Its core strength lies in deterministic caching, background refetching, and precise invalidation. This makes React Query a strong choice for REST-based APIs and microservice architectures where consistency and predictability matter.
const { data, isLoading, error } = useQuery({
queryKey: ["users", userId],
queryFn: () => fetchUser(userId),
staleTime: 5 * 60 * 1000, // data is fresh for 5 minutes
cacheTime: 30 * 60 * 1000 // cache persists for 30 minutes
})- Query keys must be designed carefully to avoid cache collisions.
- staleTime controls freshness, not cache lifetime.
- cacheTime defines how long unused data stays in memory.
- Targeted invalidation prevents unnecessary refetching.
SWR
SWR is based on the stale-while-revalidate caching strategy. It returns cached data immediately and triggers a background request to fetch fresh data, prioritizing perceived performance over strict freshness.

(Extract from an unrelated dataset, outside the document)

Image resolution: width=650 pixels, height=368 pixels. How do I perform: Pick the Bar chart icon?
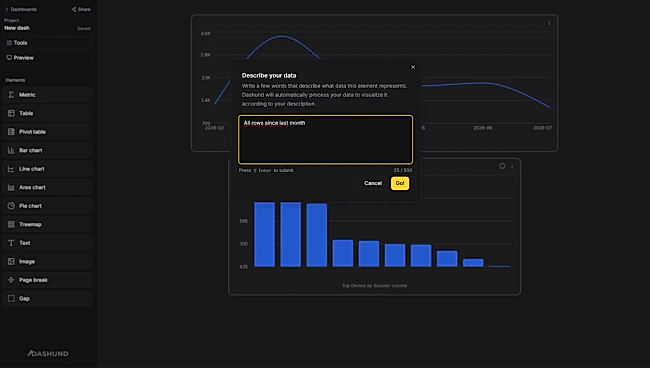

SWR maintains a global cache shared across components and supports custom cache providers, making it suitable for lightweight applications and UI-driven data flows.
const { data, error, isLoading } = useSWR(
"/api/profile",
fetcher,
{ revalidateOnFocus: true }
)- Best suited for read-heavy UI applications.

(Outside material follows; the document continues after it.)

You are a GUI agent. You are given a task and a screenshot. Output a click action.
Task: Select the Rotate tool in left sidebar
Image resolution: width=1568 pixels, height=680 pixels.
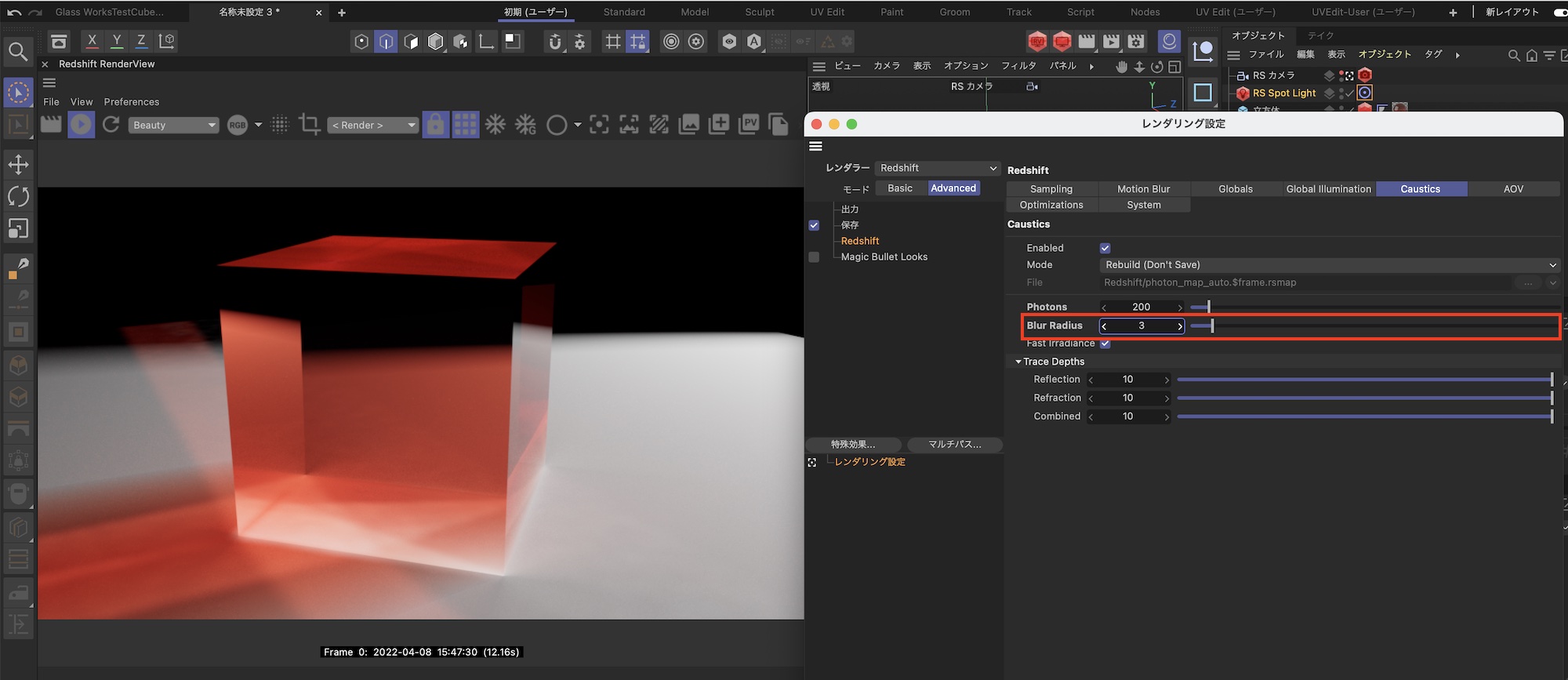click(18, 197)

- Global cache enables automatic data sharing.
- Less control over cache lifecycle compared to React Query.
Apollo Client
Apollo Client uses a normalized in-memory cache tailored for GraphQL. Instead of caching entire responses, it stores individual entities indexed by unique identifiers, allowing partial query resolution without network calls.
This enables advanced patterns such as automatic UI updates when related entities change, optimistic UI updates, and fine-grained cache control. However, it also increases complexity and requires careful schema and cache policy design.
useQuery(GET_USER, {
fetchPolicy: "cache-and-network"
})- cache-first: Default, serves from cache if available.
- network-only: Always fetches from the server.
- cache-and-network: Uses cache, then refreshes in background.
- no-cache: Bypasses cache completely.
Choosing the Right Caching Strategy
There is no universal caching solution. REST-heavy applications typically benefit from React Query, UI-first applications align well with SWR, and GraphQL-based systems gain the most leverage from Apollo's normalized cache.
Final Takeaway
At scale, caching is not an optimization but a foundational architectural decision. Senior engineers are expected to reason about cache keys, invalidation strategies, data freshness, and consistency trade-offs. Mastery of frontend caching libraries directly translates to building performant, resilient, and scalable systems.